URL: http://www.websurg.com/doi-vd01en2466.htm

Laparoscopic   right   colectomy   with   Ligasure   Advance®   for   ileocaecal   mass   in   a   young   male   patient

2. Exposure of surgical field 01'45''
The first step of the procedure is to expose the surgical field. This is managed thanks to graspers introduced in the left subcostal trocar, allowing to retract the greater omentum above the transverse colon, and then allowing to exert some anterior traction on the transverse mesocolon. It is necessary to see the duodenojejunal and ileocolic junction that delimit the root of the mesentery. We begin by dividing the ileocolic vessels. To do so, we incise the peritoneum at the limit between the mesentery and the ascending mesocolon, which allows to free the retroperitoneal space and to rapidly uncover the third duodenum. The third duodenum can be found underneath the ileocolic vessels. The view of the operative field is obtained thanks to a 0 degree optic introduced through the midline trocar, at the level of the anterior superior iliac spines. Soon afterwards, we detach the retroperitoneal space and find the third duodenum. We continue the procedure by opening the peritoneum anterior to the superior mesenteric vein.
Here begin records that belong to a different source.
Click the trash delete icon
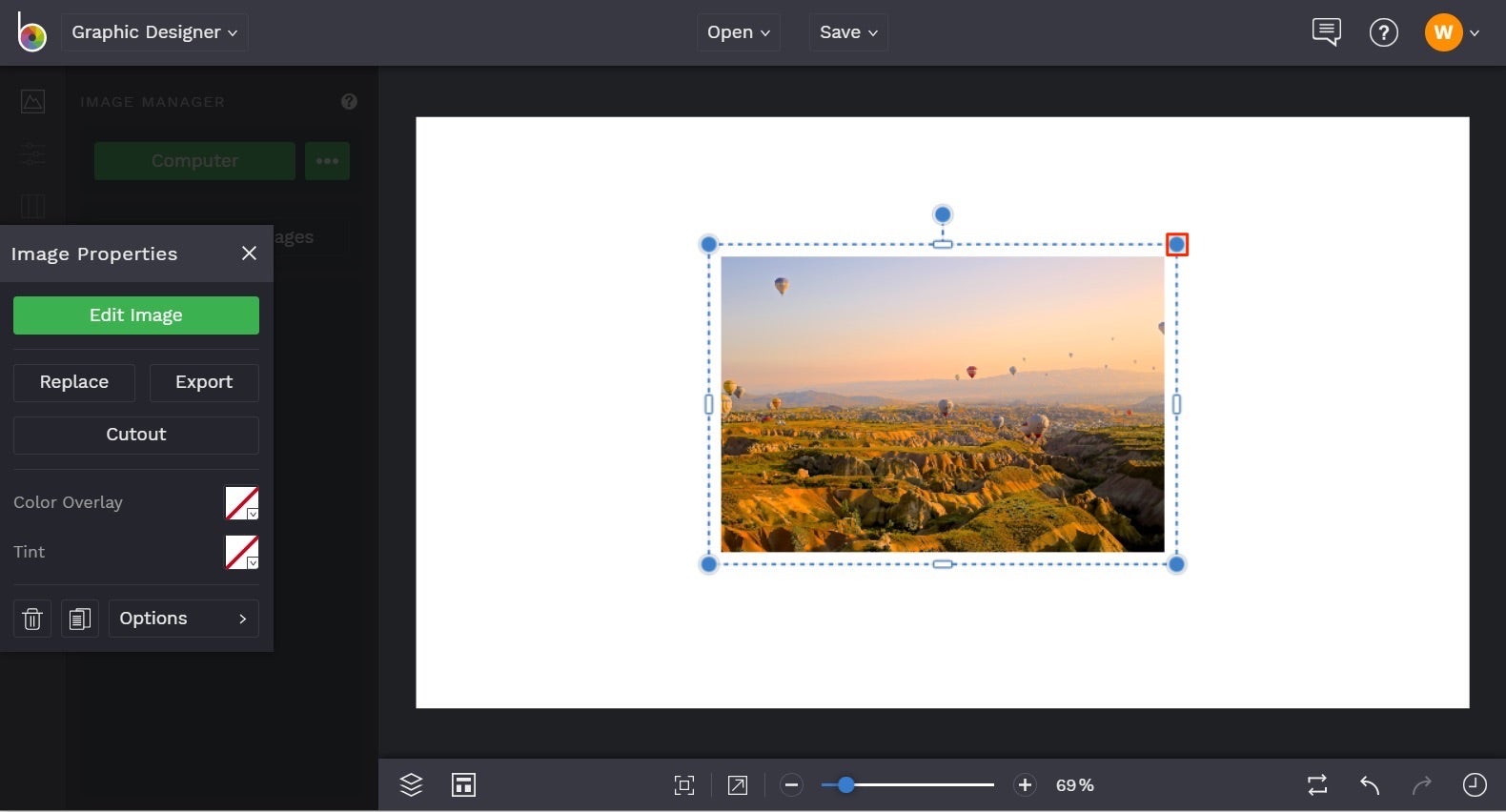 click(32, 619)
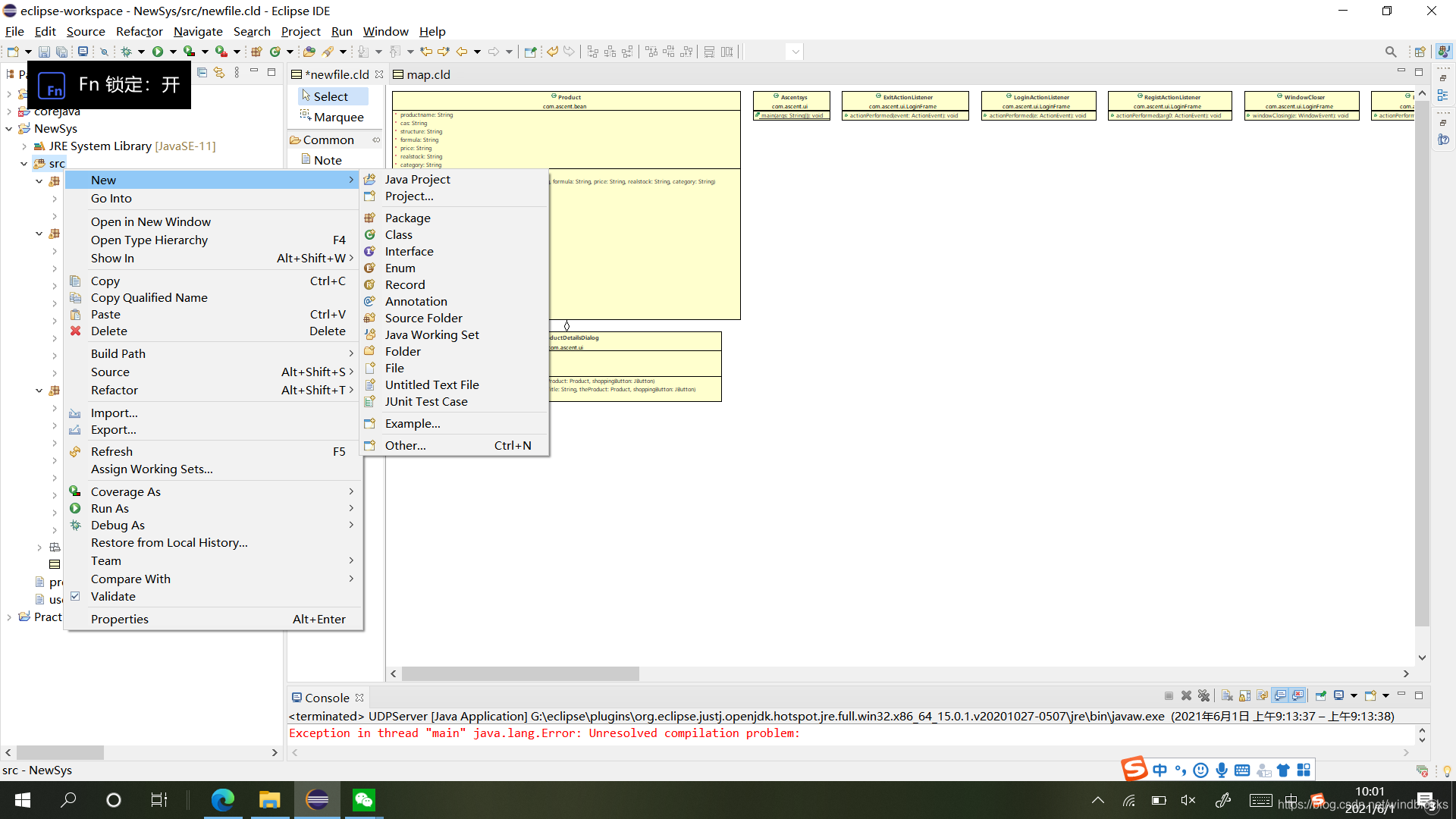This screenshot has height=819, width=1456.
Task: Click the Java Project creation icon
Action: point(371,178)
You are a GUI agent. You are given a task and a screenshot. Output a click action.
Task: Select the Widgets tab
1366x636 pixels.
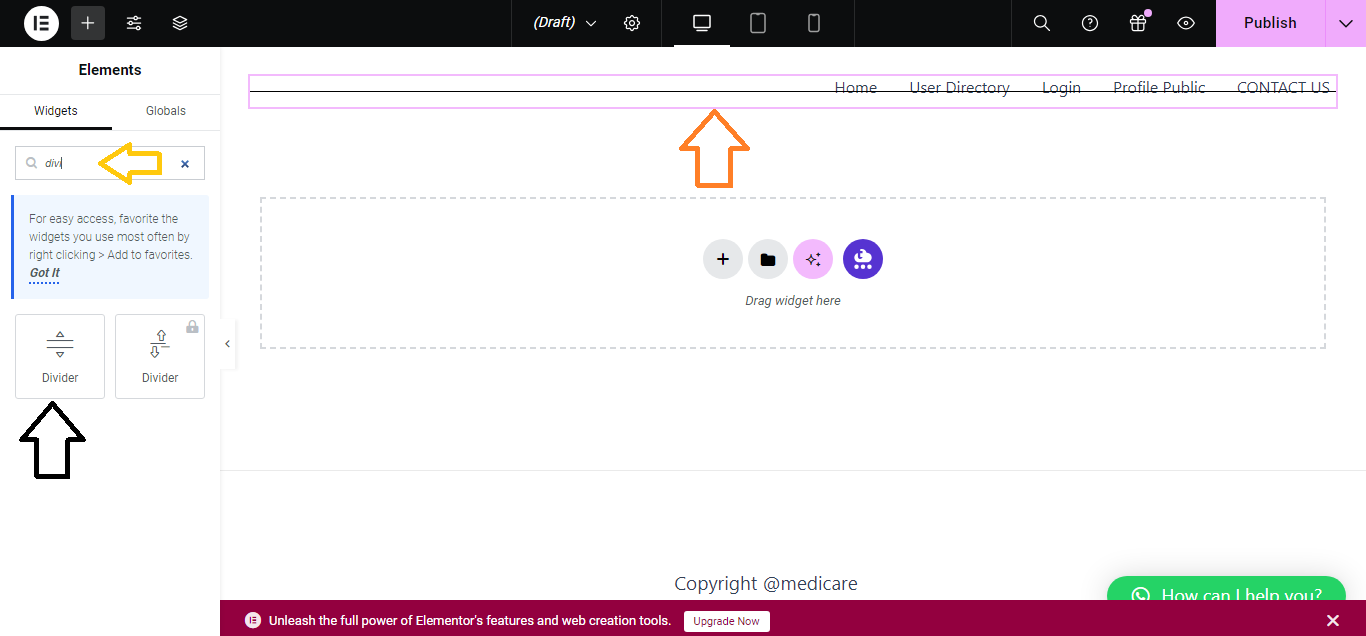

Using the Ligasure Advance® facilitates this step and makes it more accurate. We can therefore use the monopolar cautery electrode to divide the fibrous tracts, and the Ligasure device to dissect the vascular elements. The division is then carried out with the help of a scalpel. The plane of dissection that carries on anterior to the superior mesenteric vein can be seen very clearly. During all this, the assistant keeps the root of the transverse mesocolon retracted anteriorly. Slowly, the anterior aspect of the pancreas is uncovered. Traction and counter-traction on the tissues allows to open the embryological planes, and in particular the plane situated anterior to the pancreas. Here a lymph node is resected and isolated before being sent for analysis. The lymph node alone is placed in a plastic bag introduced through the trocars. For the time being, this plastic bag is left in the supra-hepatic region. We continue the dissection by keeping lateral to the superior mesenteric vessel and in particular to the vein, which is more often situated to the right of the superior mesenteric artery. We continue the maneuver by identifying the right colic vessels that, contrarily to the right branches of the colica media artery, are not always there.